Journalists at PCMag reached out and a Microsoft spokesperson — anonymous, speaking to external media — said the wording is legacy language from Copilot’s early days as a Bing search companion. Their claim: as use cases changed, the sentence no longer matched real-world usage and would be updated in a future revision.
Why does Copilot say “for entertainment purposes only”?
Short answer: legal caution and product history. Copilot began inside Bing as a conversational assistant; Microsoft kept conservative language while the model’s role expanded across Office, Windows, and enterprise products. The company now says that the phrase was leftover and will be refined to match business context.
An anonymous Microsoft spokesperson told PCMag the line is “legacy language” — and promises a future edit.
I heard that statement and thought of the product team in Redmond making a late-night push to patch copy. The spokesperson framed it as a mismatch between past marketing and present usage, not a confession of failure. That matters: product rhetoric and legal language are not the same, but words shape trust.
Let’s be clear: Copilot sits across consumer and enterprise stacks — Bing, Microsoft 365, and Windows integrations — and companies will adopt it for workflows, code suggestions, and document drafting.
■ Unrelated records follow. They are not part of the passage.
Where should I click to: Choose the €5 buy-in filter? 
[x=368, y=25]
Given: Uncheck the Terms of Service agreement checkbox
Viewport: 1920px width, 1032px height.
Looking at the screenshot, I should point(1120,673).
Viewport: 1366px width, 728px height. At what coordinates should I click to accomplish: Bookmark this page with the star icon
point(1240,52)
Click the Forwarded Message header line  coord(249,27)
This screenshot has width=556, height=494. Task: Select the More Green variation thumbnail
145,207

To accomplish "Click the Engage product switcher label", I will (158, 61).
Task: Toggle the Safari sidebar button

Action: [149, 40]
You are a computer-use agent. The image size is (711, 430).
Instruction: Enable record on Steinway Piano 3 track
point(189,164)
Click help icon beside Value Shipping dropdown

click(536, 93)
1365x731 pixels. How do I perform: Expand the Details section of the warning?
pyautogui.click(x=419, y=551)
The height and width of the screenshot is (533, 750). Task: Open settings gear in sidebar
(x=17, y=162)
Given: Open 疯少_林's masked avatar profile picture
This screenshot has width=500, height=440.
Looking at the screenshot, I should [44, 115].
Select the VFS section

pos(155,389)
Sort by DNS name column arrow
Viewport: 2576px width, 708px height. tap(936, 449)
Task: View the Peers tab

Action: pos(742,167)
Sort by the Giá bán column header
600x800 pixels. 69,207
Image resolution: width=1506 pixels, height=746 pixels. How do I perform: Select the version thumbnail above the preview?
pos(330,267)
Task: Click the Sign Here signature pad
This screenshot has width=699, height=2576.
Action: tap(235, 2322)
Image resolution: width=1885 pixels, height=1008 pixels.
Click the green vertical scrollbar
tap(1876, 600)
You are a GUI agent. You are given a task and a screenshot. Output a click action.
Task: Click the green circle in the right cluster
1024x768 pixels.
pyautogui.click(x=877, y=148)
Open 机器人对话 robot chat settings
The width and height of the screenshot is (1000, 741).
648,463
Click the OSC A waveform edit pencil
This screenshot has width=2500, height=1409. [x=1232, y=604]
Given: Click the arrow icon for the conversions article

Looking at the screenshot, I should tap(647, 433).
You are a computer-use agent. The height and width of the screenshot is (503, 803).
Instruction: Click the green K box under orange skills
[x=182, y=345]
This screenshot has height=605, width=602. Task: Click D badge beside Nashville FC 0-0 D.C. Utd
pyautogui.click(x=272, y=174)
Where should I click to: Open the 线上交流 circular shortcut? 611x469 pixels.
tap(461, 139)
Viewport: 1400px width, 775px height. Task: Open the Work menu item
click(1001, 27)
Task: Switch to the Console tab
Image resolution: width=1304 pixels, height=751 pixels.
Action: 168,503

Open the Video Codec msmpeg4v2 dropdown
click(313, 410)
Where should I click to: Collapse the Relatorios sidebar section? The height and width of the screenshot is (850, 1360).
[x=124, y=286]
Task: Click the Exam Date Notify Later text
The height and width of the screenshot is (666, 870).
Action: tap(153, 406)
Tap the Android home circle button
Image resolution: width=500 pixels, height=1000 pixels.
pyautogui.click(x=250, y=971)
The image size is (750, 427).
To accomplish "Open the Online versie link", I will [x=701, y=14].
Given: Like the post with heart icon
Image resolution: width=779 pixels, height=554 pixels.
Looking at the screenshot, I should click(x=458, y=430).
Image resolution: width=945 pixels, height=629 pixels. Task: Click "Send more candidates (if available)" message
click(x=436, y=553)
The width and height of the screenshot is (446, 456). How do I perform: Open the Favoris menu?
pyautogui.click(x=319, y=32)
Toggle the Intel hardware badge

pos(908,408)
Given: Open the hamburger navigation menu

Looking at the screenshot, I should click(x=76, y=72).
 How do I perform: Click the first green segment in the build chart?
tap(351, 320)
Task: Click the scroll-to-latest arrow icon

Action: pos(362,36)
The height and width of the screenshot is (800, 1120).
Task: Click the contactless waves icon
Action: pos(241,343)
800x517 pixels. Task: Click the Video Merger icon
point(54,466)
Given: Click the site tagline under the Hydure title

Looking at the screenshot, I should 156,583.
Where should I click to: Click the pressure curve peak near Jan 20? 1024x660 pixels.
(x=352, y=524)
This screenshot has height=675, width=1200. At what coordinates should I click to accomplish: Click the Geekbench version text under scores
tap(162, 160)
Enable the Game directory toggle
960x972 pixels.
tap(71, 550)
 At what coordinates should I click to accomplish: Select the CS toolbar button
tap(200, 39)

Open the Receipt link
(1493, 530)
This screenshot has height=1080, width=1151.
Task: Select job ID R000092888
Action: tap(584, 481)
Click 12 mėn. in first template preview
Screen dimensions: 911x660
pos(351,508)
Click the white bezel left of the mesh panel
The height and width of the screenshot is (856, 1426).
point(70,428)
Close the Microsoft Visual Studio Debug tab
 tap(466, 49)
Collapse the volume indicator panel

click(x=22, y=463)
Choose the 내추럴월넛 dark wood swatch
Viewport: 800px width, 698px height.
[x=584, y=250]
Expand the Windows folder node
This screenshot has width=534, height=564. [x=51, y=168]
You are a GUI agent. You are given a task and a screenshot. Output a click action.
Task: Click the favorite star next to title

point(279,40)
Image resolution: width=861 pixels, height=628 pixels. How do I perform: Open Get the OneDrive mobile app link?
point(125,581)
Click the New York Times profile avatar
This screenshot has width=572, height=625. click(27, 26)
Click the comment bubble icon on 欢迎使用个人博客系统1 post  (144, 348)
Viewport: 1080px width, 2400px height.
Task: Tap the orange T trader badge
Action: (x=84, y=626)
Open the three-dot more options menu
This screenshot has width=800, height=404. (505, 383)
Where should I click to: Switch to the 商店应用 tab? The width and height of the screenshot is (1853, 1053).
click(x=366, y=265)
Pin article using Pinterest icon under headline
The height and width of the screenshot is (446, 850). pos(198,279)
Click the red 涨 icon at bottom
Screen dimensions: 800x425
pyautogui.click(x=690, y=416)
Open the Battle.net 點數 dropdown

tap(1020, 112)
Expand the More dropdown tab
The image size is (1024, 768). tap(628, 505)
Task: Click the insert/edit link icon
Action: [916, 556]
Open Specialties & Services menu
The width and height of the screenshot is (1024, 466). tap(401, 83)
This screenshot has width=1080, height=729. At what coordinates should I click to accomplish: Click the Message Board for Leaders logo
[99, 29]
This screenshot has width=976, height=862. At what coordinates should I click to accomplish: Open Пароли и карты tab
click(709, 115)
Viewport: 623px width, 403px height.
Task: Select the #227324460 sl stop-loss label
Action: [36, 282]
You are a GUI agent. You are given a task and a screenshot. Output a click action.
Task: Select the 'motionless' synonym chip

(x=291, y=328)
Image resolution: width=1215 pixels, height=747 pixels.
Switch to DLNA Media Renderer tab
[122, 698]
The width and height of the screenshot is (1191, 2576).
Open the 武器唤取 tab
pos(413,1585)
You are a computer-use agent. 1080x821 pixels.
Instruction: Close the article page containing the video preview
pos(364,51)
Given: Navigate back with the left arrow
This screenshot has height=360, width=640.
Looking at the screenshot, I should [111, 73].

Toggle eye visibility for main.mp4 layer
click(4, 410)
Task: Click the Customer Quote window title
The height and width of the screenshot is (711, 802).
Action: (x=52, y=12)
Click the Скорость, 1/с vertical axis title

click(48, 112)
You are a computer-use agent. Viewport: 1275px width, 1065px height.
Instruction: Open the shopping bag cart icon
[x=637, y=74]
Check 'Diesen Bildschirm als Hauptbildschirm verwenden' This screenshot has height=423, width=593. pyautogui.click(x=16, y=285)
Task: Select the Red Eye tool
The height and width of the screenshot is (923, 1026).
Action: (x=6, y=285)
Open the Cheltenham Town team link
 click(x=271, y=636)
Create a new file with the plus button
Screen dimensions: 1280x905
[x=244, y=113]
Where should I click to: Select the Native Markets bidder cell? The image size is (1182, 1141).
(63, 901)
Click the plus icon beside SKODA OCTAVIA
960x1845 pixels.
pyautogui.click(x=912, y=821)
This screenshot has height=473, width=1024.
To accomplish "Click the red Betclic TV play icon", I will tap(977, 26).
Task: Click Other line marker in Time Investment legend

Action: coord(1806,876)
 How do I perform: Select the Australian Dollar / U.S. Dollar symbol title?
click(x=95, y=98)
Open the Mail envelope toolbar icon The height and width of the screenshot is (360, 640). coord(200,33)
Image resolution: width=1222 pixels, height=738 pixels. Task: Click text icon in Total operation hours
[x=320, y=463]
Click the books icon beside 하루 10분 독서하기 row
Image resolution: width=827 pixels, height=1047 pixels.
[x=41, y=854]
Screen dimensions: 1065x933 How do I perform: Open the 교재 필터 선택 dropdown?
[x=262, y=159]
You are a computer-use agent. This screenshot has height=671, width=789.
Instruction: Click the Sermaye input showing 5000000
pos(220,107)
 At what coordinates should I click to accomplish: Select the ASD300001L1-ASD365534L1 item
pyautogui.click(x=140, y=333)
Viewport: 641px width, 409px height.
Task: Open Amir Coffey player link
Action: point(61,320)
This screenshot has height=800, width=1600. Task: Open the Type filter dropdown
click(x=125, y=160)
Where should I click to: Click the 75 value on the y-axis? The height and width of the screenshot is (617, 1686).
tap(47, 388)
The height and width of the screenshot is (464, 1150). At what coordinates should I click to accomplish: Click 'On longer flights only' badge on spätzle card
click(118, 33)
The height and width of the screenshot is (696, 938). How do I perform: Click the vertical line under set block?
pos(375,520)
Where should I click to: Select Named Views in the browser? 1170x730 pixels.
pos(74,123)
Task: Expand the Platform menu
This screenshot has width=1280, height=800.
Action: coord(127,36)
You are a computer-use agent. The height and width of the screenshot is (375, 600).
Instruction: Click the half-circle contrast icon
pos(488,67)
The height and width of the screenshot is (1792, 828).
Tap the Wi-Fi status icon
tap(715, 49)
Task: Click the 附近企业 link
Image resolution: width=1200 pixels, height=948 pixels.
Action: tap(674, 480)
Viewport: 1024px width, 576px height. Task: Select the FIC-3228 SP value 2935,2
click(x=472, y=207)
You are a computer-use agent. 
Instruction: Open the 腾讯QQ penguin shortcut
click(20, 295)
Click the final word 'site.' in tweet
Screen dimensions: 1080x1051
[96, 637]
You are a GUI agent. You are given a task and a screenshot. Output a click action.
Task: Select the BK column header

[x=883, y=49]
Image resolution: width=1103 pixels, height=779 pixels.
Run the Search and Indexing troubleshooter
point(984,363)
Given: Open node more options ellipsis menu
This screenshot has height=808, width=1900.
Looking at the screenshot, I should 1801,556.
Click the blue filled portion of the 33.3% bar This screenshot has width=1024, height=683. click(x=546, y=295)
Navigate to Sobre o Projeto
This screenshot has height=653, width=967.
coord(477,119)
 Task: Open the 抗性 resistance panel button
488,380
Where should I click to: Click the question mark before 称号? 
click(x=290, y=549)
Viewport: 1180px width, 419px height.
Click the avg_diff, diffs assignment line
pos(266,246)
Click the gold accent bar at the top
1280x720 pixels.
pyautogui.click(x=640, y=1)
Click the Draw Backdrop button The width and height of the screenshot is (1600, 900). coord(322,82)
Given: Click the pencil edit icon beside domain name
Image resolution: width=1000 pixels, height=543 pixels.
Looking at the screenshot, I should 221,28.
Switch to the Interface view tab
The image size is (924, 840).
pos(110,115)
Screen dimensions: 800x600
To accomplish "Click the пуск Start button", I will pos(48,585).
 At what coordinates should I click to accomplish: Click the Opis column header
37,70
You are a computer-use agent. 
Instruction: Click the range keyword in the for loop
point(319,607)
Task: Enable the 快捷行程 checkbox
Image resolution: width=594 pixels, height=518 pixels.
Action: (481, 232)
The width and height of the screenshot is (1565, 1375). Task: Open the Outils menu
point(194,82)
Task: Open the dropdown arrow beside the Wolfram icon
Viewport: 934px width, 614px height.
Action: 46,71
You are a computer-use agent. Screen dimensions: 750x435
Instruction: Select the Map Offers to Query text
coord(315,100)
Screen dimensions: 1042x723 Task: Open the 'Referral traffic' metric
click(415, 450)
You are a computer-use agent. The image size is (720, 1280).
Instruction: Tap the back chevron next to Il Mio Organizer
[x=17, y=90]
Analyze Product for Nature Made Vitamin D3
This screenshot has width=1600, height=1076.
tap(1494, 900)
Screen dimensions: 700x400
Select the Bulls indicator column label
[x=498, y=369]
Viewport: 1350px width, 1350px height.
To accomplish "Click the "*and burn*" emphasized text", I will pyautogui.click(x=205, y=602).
You should judge it the way you judge any tool that can be wrong: check, verify, and reserve final judgment for human review.
Should I rely on Copilot for business decisions?
You can use it for hypothesis generation, first drafts, and triage. Treat its output like a fast sketch, not a final blueprint. If a decision carries money or legal risk, add human oversight and independent data. Think of Copilot as a well-read intern who occasionally makes bold guesses.
Miss Cleo’s ad in 2000 said, “The accuracy of the tarot cards is amazing,” and still settled for “For Entertainment Only.” Microsoft’s current phrasing is even more direct. PCMag reported the back-and-forth; Nadella’s public use of Copilot is a reminder that leaders will showcase tools before the legal teams finish their edits.
I’ll keep testing and you should too. If Microsoft tightens the language, that will matter for enterprise contracts and risk teams. If it doesn’t, the mismatch between PR and policy will become a talking point for auditors and reporters. So, are we going to treat Copilot as advice or as theater?